While Kafka is a common choice for event streaming, NATS was selected for its simplicity, high performance, and low operational overhead, which is a better fit for the real-time, low-latency messaging patterns within a trading core.
Key Features:
- Simplicity and Performance: Incredibly lightweight and fast, designed for high-throughput, low-latency messaging
- Flexible Topologies: Supports various communication patterns out of the box:
- Pub/Sub: For broadcasting events to any interested service
- Request/Reply: For when one service needs a direct answer from another
- Queue Groups: For distributing work across a pool of services
- Resilience with JetStream: For critical events that must not be lost, providing at-least-once delivery guarantees
Why Server-Side Rendering (SSR) with a Real-Time Overlay?
To provide the best user experience, the frontend dashboard uses a two-stage loading process:
- SSR for Fast Initial Load: The Next.js server pre-renders the initial dashboard view with a snapshot of essential data
- Client-Side Real-Time Overlay: Once the initial page is loaded, the client connects to the WebSocket stream and hydrates the application with live data
Why a Dual-State Frontend?
Our frontend architecture explicitly separates two types of state:
- Live/Client State (Zustand): Data pushed from the server in real-time (e.g., live market prices, intent status)
- Server/Cache State (TanStack Query): Data fetched on-demand (e.g., historical intents)

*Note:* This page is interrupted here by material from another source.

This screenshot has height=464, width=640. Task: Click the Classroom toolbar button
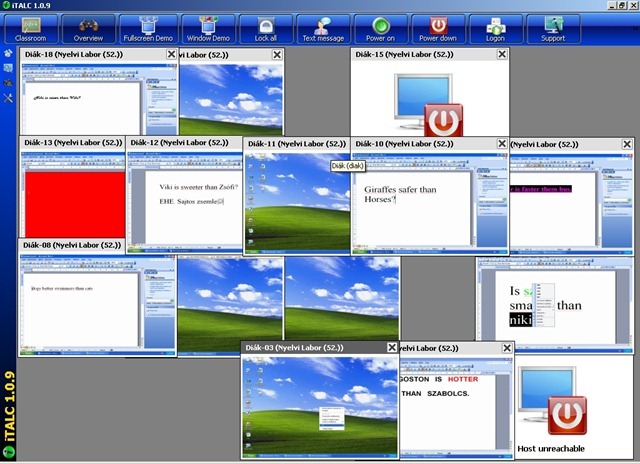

The two systems work in synergy: real-time events can invalidate TanStack Query cache keys, ensuring the UI always displays fresh data.
The Infrastructure Stack
TimescaleDB (Event Store)
A PostgreSQL extension optimized for time-series data. It’s the perfect fit for our event store, as every event has a timestamp. It allows us to perform efficient time-based queries and manage our data lifecycle automatically.
Redis (Cache & Read Models)
A high-performance in-memory data store. We use it for two purposes: caching frequently accessed data (like asset details) and storing the CQRS read models for lightning-fast UI queries.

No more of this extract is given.